▶ **Lesetext**
# Raspberry CoDeSys Visu



## Beckx-net (30 März 2014)

Hallo zusammen,

ich habe gerade meine ersten Gehversuche mit der CoDeSys 3 Webvisu auf dem Raspberry Pi gemacht.

Es funktioniert auch alles wunderbar, doch leider wird die WebVisu nur mit dem Firefox (v28.0) gestartet. Der Internet Explorer (V11) zeigt mit die ganze Zeit die Fehlermeldung (An error happened; will automatically restart). Das gleiche habe ich auch auf meinem WinRT Tablet und einem Android Smartphone.

Muss ich für diese Geräte noch irgendetwas einstellen, damit diese kompatibel zur WebVisu sind?

Grüßle Andreas


----------



## Knaller (30 März 2014)

Moin
bei mir funktioniert es unter Firefox 10.1

Gruß Herbert


----------



## HausSPSler (30 März 2014)

Hallo Andreas,

unschöne Sache, momentan hilft nur wenn du IE verwenden willst mit F12 in den Internet Explorer 10 Modus zu schalten...

▶ **Extrahierte Daten**
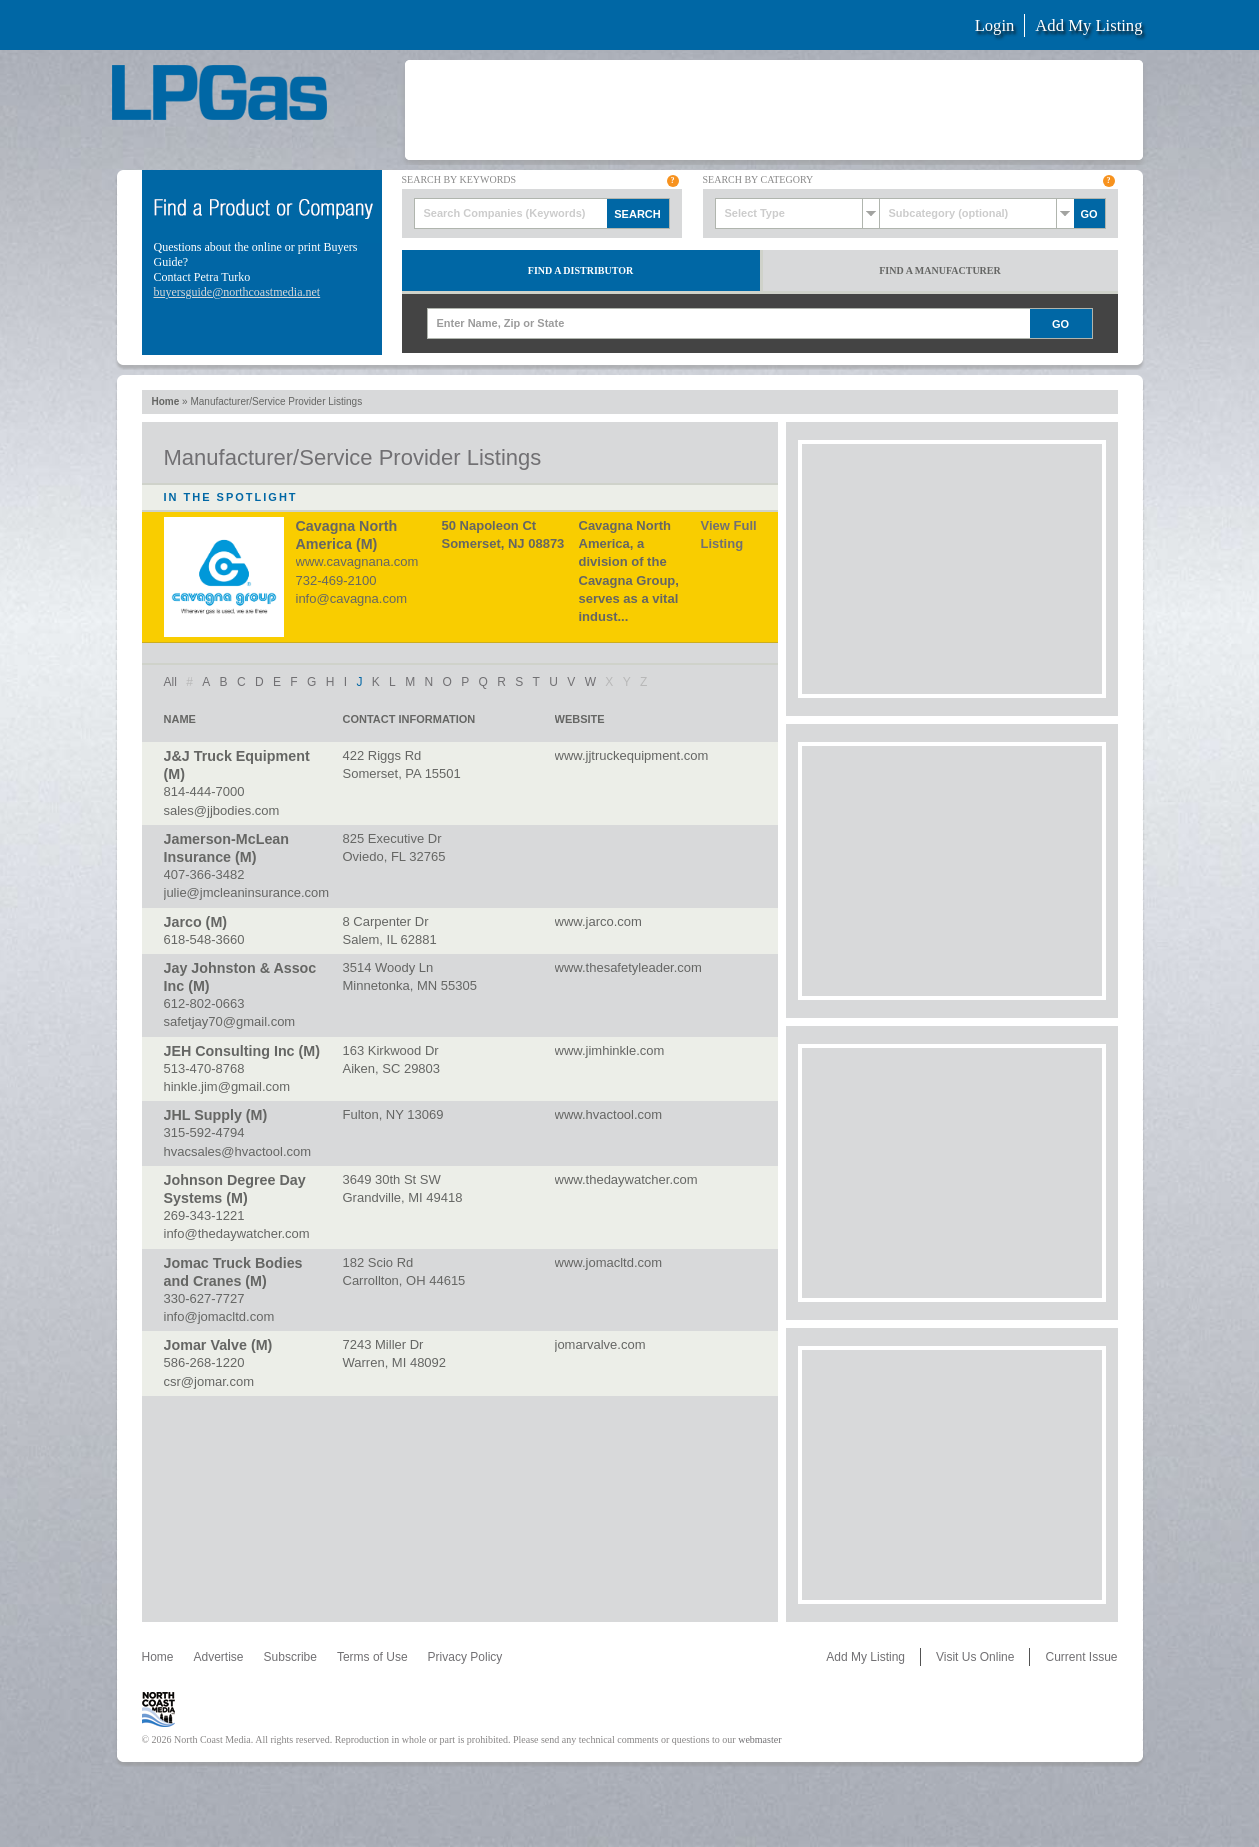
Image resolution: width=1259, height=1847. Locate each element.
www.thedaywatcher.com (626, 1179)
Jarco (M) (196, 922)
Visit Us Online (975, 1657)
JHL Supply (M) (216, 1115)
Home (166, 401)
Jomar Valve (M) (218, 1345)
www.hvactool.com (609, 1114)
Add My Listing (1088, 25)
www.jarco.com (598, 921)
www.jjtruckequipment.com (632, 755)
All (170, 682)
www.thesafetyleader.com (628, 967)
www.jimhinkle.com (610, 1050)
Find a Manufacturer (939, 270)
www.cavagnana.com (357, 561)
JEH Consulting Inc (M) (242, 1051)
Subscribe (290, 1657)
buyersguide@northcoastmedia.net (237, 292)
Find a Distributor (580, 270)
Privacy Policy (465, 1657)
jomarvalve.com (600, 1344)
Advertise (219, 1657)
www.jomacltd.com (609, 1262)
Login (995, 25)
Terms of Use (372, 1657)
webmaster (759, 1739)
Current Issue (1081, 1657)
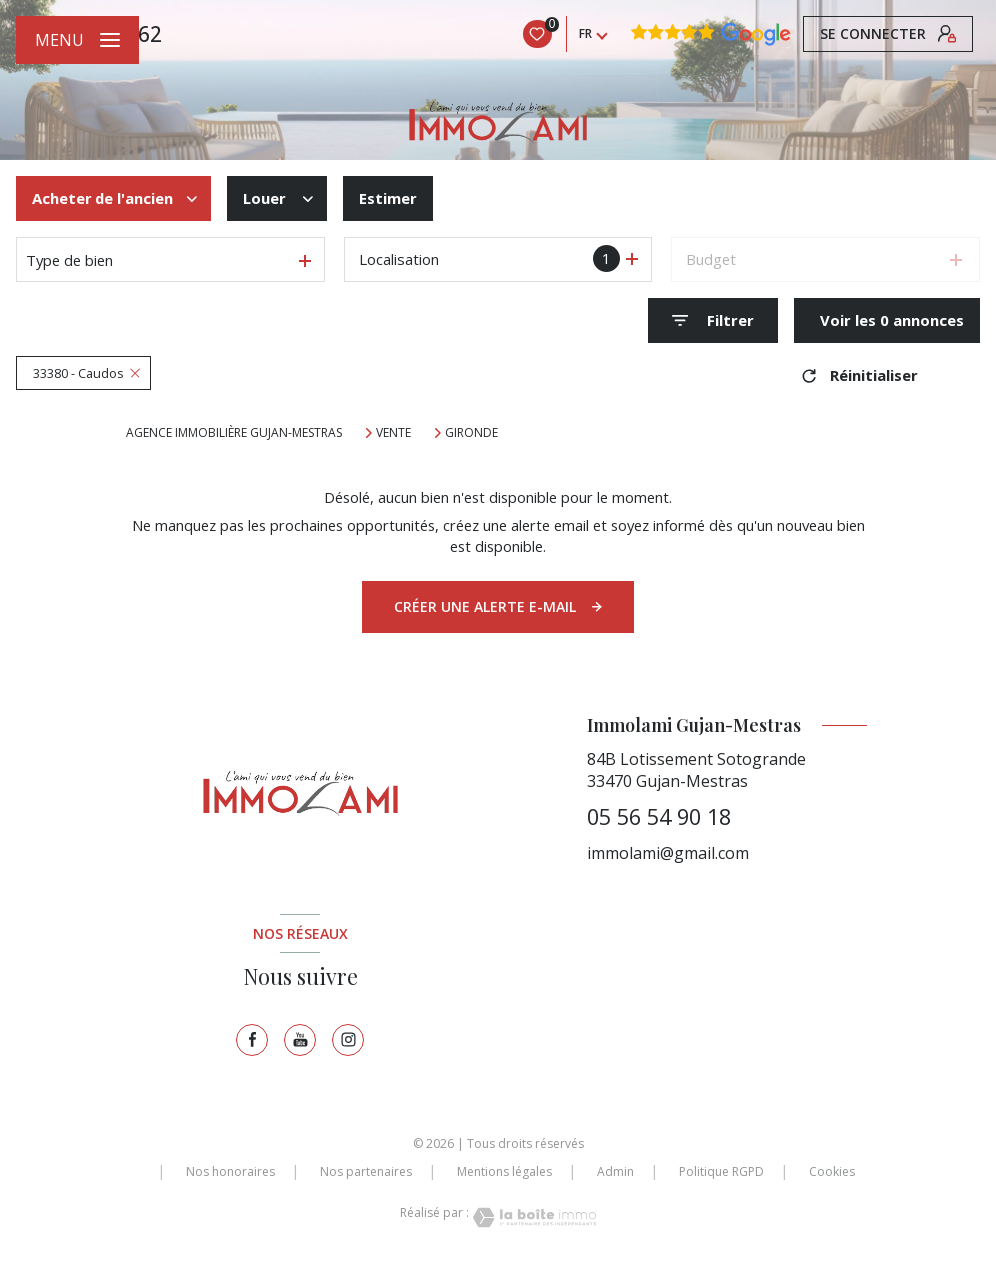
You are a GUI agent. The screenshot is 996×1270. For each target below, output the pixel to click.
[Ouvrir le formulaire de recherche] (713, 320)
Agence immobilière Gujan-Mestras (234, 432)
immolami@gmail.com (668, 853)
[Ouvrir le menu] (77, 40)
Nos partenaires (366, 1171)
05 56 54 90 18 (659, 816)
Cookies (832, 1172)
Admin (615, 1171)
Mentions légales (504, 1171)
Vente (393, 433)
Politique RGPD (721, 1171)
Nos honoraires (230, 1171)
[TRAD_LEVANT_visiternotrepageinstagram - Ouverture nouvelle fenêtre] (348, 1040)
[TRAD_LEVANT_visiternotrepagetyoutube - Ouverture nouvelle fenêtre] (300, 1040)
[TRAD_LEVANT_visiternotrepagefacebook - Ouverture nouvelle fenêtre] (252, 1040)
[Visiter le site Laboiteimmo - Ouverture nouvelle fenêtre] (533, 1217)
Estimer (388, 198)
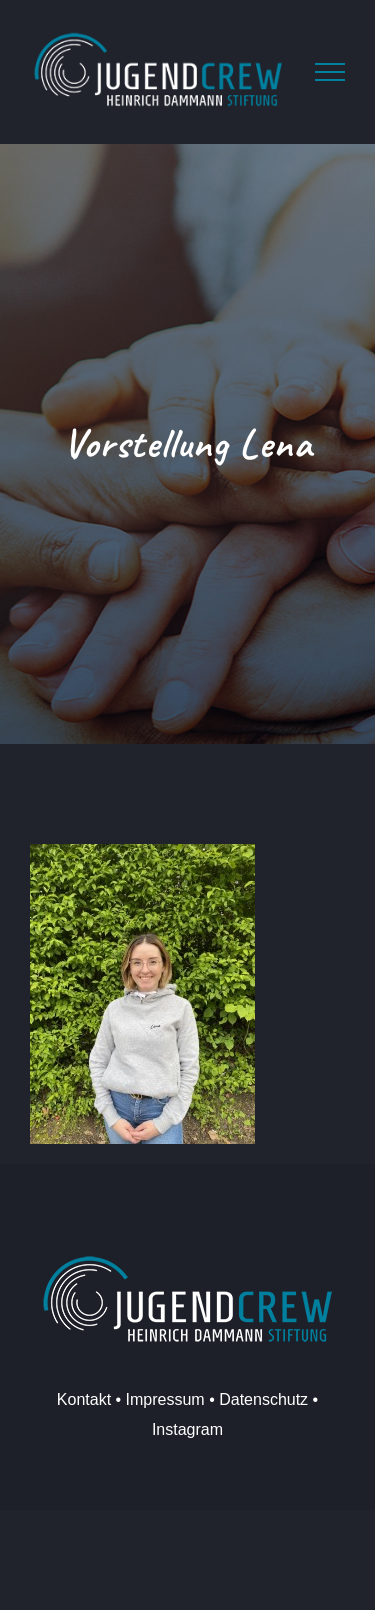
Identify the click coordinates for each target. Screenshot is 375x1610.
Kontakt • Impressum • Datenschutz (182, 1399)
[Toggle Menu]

▶ **Aufgaben**
a: Welche Fehlermeldung zeigt der Internet Explorer laut dem Forumsthread zur CoDeSys-Webvisu ständig an?
b: Zitieren Sie aus dem Forumsthread zur CoDeSys-Webvisu den Abschnitt, der mit den Worten „# Raspberry CoDeSys“ beginnt und mit „zur WebVisu sind?“ endet.

▶ **Lösungen**
a: An error happened; will automatically restart

b:
# Raspberry CoDeSys Visu



## Beckx-net (30 März 2014)

Hallo zusammen,

ich habe gerade meine ersten Gehversuche mit der CoDeSys 3 Webvisu auf dem Raspberry Pi gemacht.

Es funktioniert auch alles wunderbar, doch leider wird die WebVisu nur mit dem Firefox (v28.0) gestartet. Der Internet Explorer (V11) zeigt mit die ganze Zeit die Fehlermeldung (An error happened; will automatically restart). Das gleiche habe ich auch auf meinem WinRT Tablet und einem Android Smartphone.

Muss ich für diese Geräte noch irgendetwas einstellen, damit diese kompatibel zur WebVisu sind?